WHAT YOU SHOULD DO: Write the next part of the blog entries about Crawford's toenails and a rainy weekend, starting right after their last sentence.

SELECTED EXTRACT:
§
Poor Crawford has developed yet another affliction. Her left back leg was injured way before we adopted her. It was broken badly. Her former human(s) must have loved her; they had the leg pinned. So that leg is bent a bit and is therefore a little shorter than the good, right back leg. Lately, she's begun to drag the toenails on her good leg. The short bad leg is less able to hold itself out long enough when she strides to keep the good leg off the ground. When she runs or trots, she picks the good leg and foot up far enough to clear the ground. But when she walks, her left back foot twists outward a little and she drags the middle toenails on her right foot. Two days ago, she finally had drug one toenail so short that it had begun to bleed. I doctored it to prevent infection, then patched it with a tiny piece of duct tape. That actually worked, but wore off quickly. So I jumped online and found something called Soft Claws. They make nail covers for dogs and cats. Their primary purpose is to protect hard wood floors and furniture or to prevent a pet from doing damage to itself when scratching. I ordered a batch and they arrived in two days! Amazing! I affixed two of them to the two most vulnerable toenails. We'll see tomorrow how they work on the pavement. Crawford's such a good girl. She just let me glue them on. They come with adhesive. I ordered black, although they come in several other colors. Like me, Crawford is not the girly-girl type, so I figured she'd prefer the black. They are non-toxic, so if she decides to chew them off and swallows them, they will simply pass through. The photo above shows her sporting her new toenails. Look closely to her back foot in the photo and you can see them. Nice, huh?
A hui hou. Aloha!

Sunday, July 22, 2007

Rainy weekend

How do you like the new look o' the blog? The banner at the top was cut from a photo of a giant leaf covered in rain drops. Pretty cool, huh? I think I need to change the color of the heading font, but I haven't figured out how to do that yet.
The tropical depression that's come and gone left us with a generally soggy weekend. We spent it puttering around the house. The dog's are bored stiff. Today, Ron chased a passel o' pigs from the yard with his trusty .22 caliber rifle. That provided some excitement to an otherwise dull day. He didn't hit any of them, but he scared them away. Our neighbor has hit two in the past few days. He's a much better shot than Ron. He's smokin' 'em up. I'm actually glad Ron didn't hit one. I wouldn't know what to do with it if he did. Actually, I would know what to do with it but I wouldn't want to do it. I know the pigs are just trying to survive in this world, just like we are. But they are a menace to gardening and farming. So we'll just keep scaring them away.
All over the island, kids are already getting ready to go back to school. They start next week! Summer vacation is a scant six weeks here. There are fund raisers and school supply collections drives everywhere you turn. It's heartbreaking to me that kids' parents can't even afford to buy them notebooks, pencils, paper and folders for school. I am reminded of a bumper sticker I've seen around lately. It says, "It will be a great day in America when all of our schools have all the money they need and the Air Force has to hold a bake sale to buy a bomber." Indeed.
§
EXERCISE DATA:
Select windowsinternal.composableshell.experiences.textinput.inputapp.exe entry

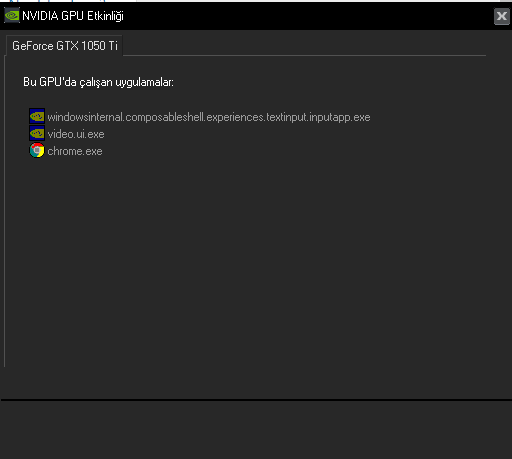[x=209, y=117]
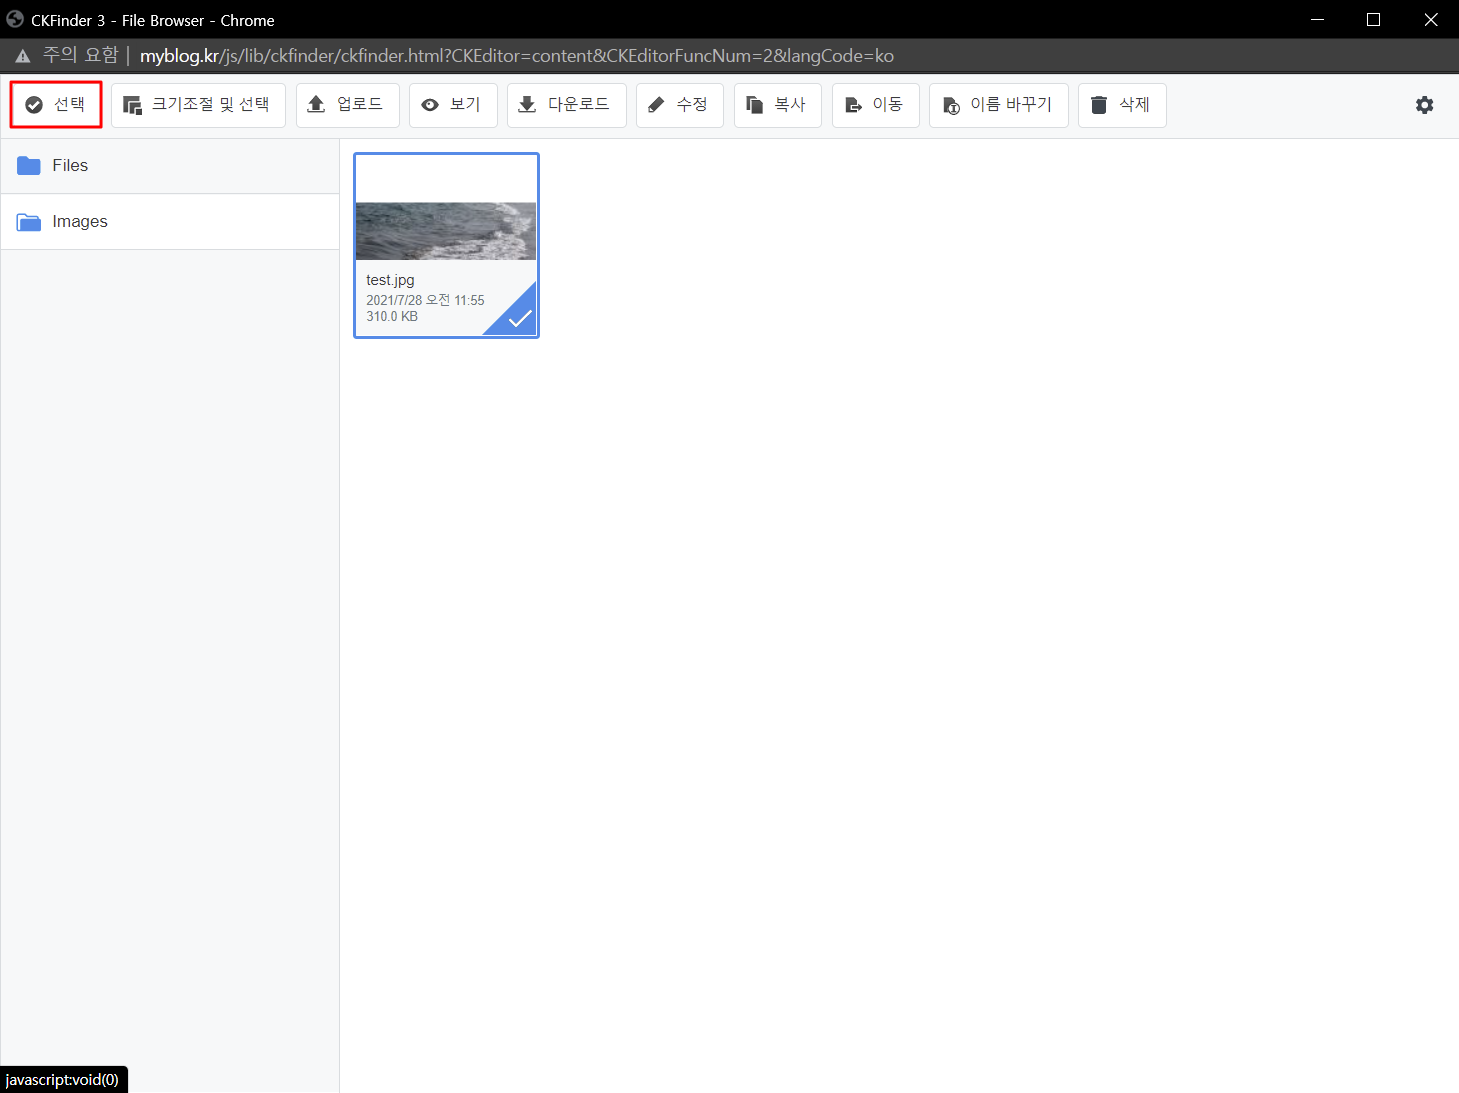The image size is (1459, 1093).
Task: Open Resize and Choose (크기조절 및 선택)
Action: 198,105
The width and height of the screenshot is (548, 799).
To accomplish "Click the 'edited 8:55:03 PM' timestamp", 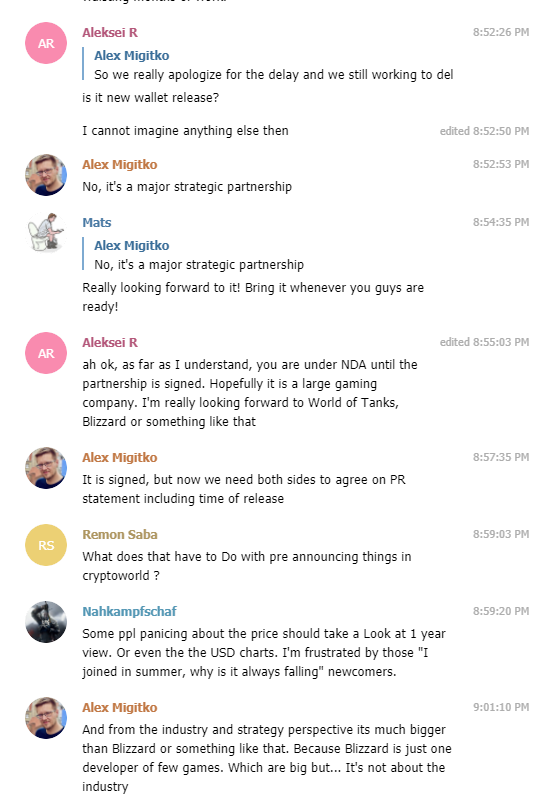I will point(484,342).
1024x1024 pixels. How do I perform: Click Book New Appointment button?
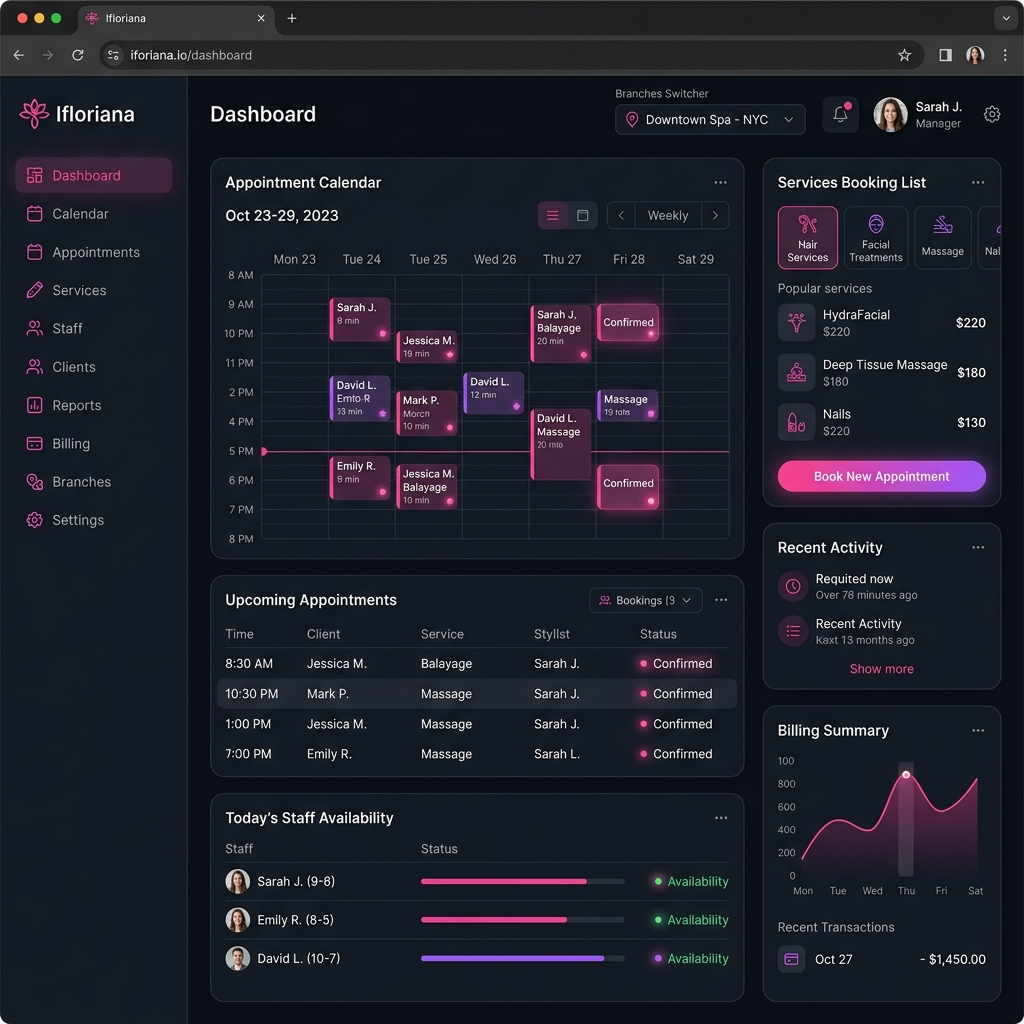[x=881, y=477]
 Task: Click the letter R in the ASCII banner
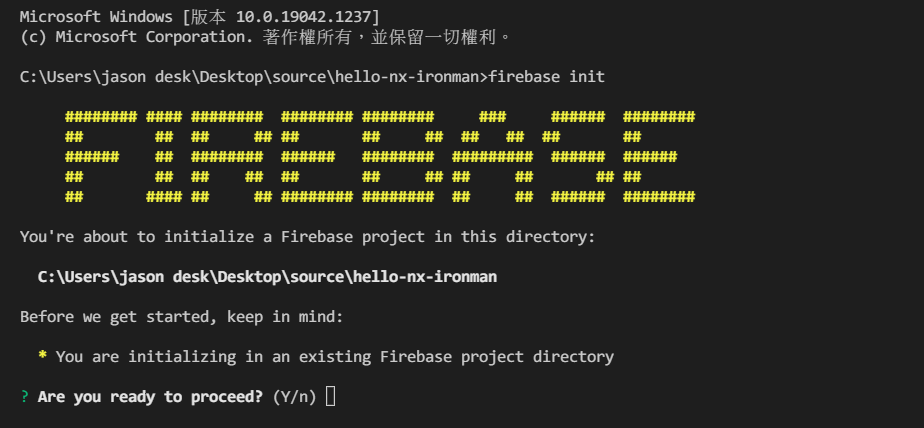click(232, 157)
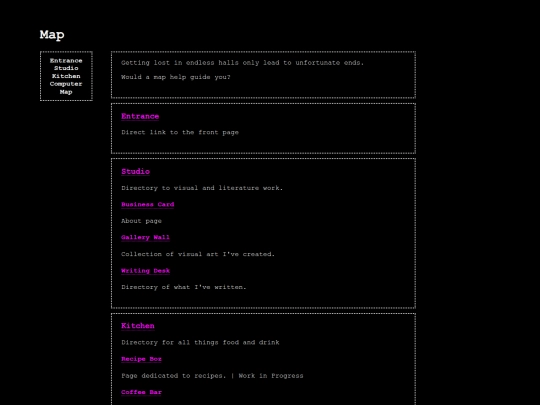This screenshot has height=405, width=540.
Task: Open the pink Studio heading link
Action: click(x=135, y=172)
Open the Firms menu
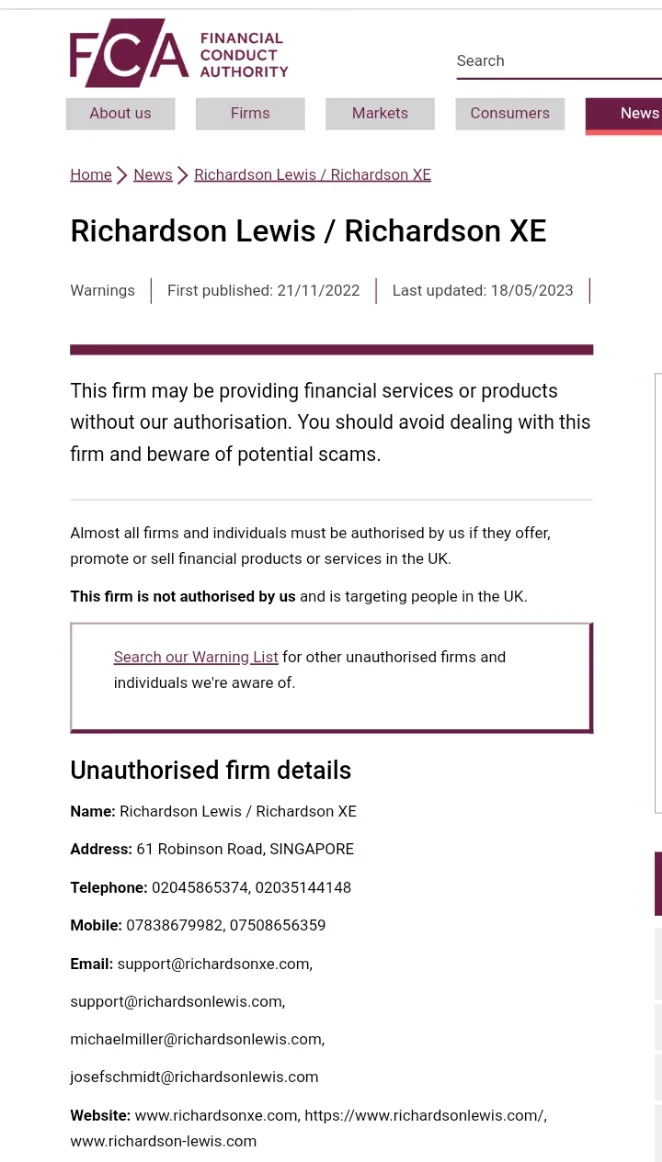The width and height of the screenshot is (662, 1162). click(250, 113)
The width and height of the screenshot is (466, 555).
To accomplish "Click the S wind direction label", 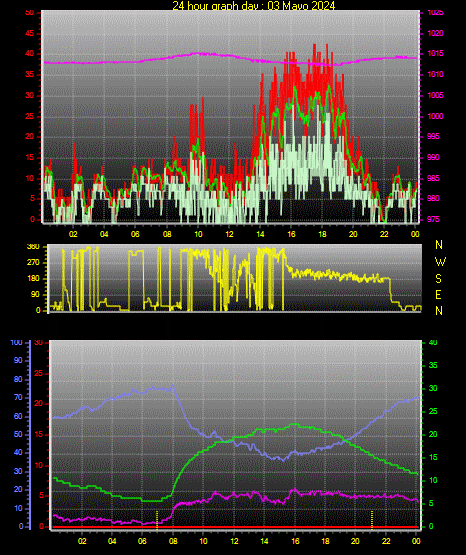I will 438,279.
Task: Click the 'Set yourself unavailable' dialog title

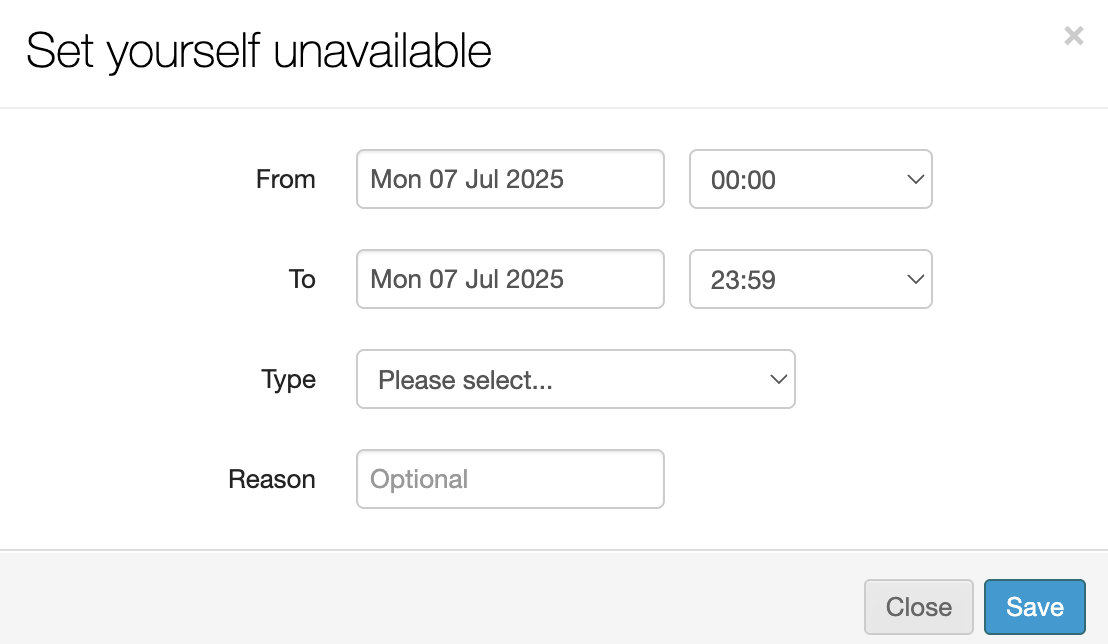Action: (x=258, y=51)
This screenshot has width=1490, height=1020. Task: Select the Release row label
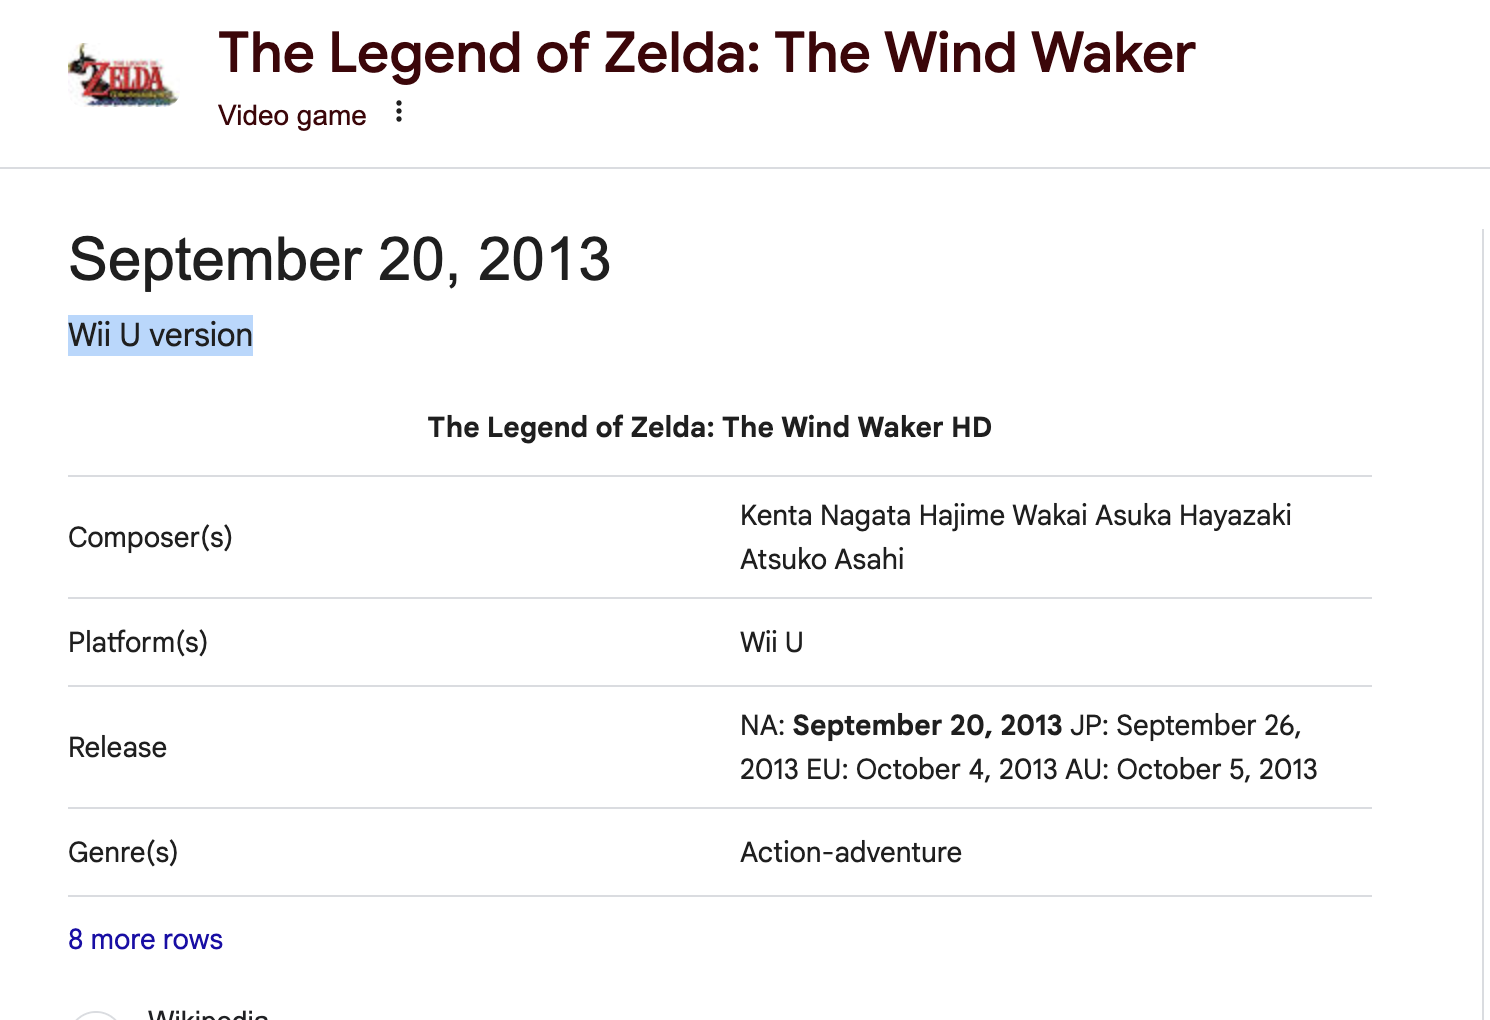click(x=117, y=747)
§
OUTPUT FOR THIS EXERCISE:
Harrison Ford, Steven Spielberg and George Lucas have been spotting in various spots around east Hawaii. They're shooting the next Indiana Jones movie. Luckily for Indiana, we have no snakes in Hawaii.
Another week is ahead with oodles of island fun in store.
A hui hou. Aloha!

Saturday, July 21, 2007

Catfish and Cosme

We're tucked away in our little hovel tonight, riding out what has turned out to be a very mellow Tropical Depression Cosme. Earlier this evening, we ventured down to Kea'au to check out the catfish and gumbo special at Paradise Bar and Grill. En route, we spotted a large, white pickup truck overturned just off the side of the highway. It was upside down with it's cab, ever-so-luckily poking downward into a fairly wide ditch. The fourth of four passengers was wiggling out of the driver's side window as we pulled up and stopped. When I asked, everyone said that they were OK and had all gotten out of the truck. It was obvious that they had all been wearing seat belts. They were, however, noticeably shaken up. That included a little boy of about four who seemed all but frozen in fear. He just stood there staring blankly. Poor kid. That would scare me too. It was raining pretty hard at the time and the truck just lost its grip on the road, veered and flipped. It happened in an instant. With all victims walking around and insisting they were fine, we proceeded on our way. As we pulled away from the shoulder, two police cars, a fire truck and an ambulance pulled up. They had arrived very quickly. I was impressed.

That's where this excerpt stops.